For undirected graphs, edges are said to be incident on vertices, while for directed graphs, edges can be incident to and from vertices.
Parallel Arcs
Two parallel arcs (or parallel edges) are two arcs that have the same vertices.
Self-Loops
A self-loop is an edge incident from and incident to the same vertex. Self loops are only allowed in directed graphs.
Edge Length
Conventionally, the length of an edge is represented using ℓe notation. The terms "edge length" and "edge weight" are used interchangeably, and this is where the term weighted graph comes from. Yet another term for edge length is edge cost, represented using the ce notation, and this term is at the origin of the cost of a subgraph or cost of a spanning three.
Negative Length Edge
Dijkstra's shortest-path algorithm cannot compute the shortest path correctly in presence of negative length edges. Bellman-Ford shortest-path algorithm can.
Vertex Adjacency
If (u, v) is an edge in a graph G = (V, E), we say that the vertex v is adjacent to vertex u. In other words, if two vertices have an edge connecting them, they are adjacent. For undirected graphs, the adjacency relation is symmetric: if vertex u is adjacent to vertex v, then automatically vertex v is adjacent to vertex u. This is not the case for directed graphs: u → v ≠ v → u, which says that for directed graphs the adjacency relation is not symmetric.
Independent Set
An independent set of a graph is a subset of the graph's vertices so that no two vertices are adjacent.
Vertex Degree
The vertex degree is the count of edges incident on, from and to the vertex, depending on the type of the graph.

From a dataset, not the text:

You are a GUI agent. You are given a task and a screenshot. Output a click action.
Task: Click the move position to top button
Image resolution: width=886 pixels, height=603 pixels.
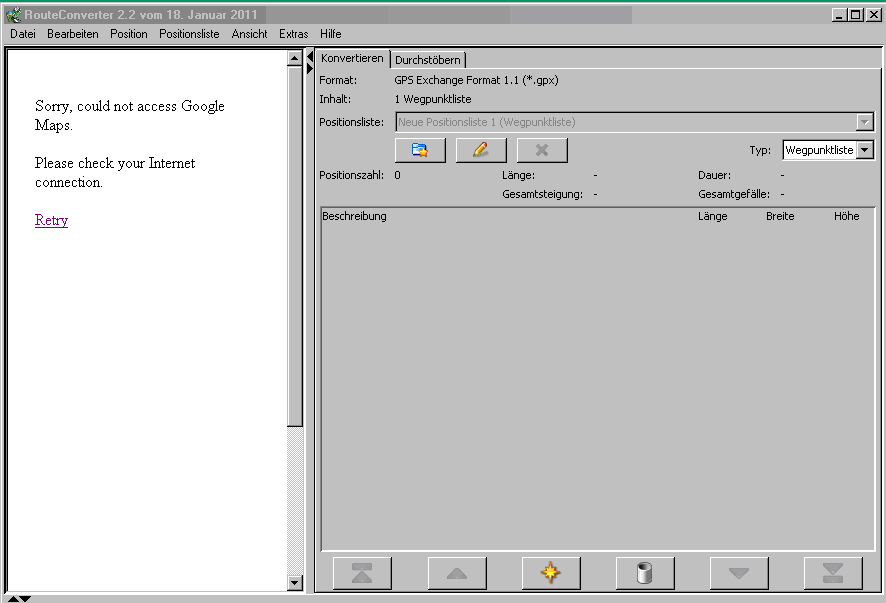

For undirected graphs, the vertex degree is the number of edges incident on the vertex, which is the same with the number of adjacent vertices. In the example below, the vertex v has degree 2.
For an undirected graphs, the following relationship holds true:
∑ degree(v) = 2m v
For directed graphs, we define the in-degree as the number of edges entering the vertex and the out-degree as the number of edges exiting the vertex. The degree of the vertex is the sum of in-degree and out-degree. In the example above, vertex v has an in-degree 2, out-degree 3 and degree 5.
Graph Directionality
Undirected Graph
An undirected graph is a (V, E) pair where the edge set E contains undirected edges: the order in which the vertices are specified when the edge is defined does not matter and (u, v) is equivalent with (v, u) - they are considered to be the same edge. Another way to define an unordered graph is that its edges are sets {u, v} where u, v ∈ V and u ≠ v.
⚠️ Self-loops are not allowed in an undirected graph. Every edge is incident on two distinct vertices.
If (u, v) is an edge in an undirected graph G = (V, E), we say that (u, v) is incident on both vertices u and v. In the example above, edges incidents on vertex v are (u, v) and (v, s).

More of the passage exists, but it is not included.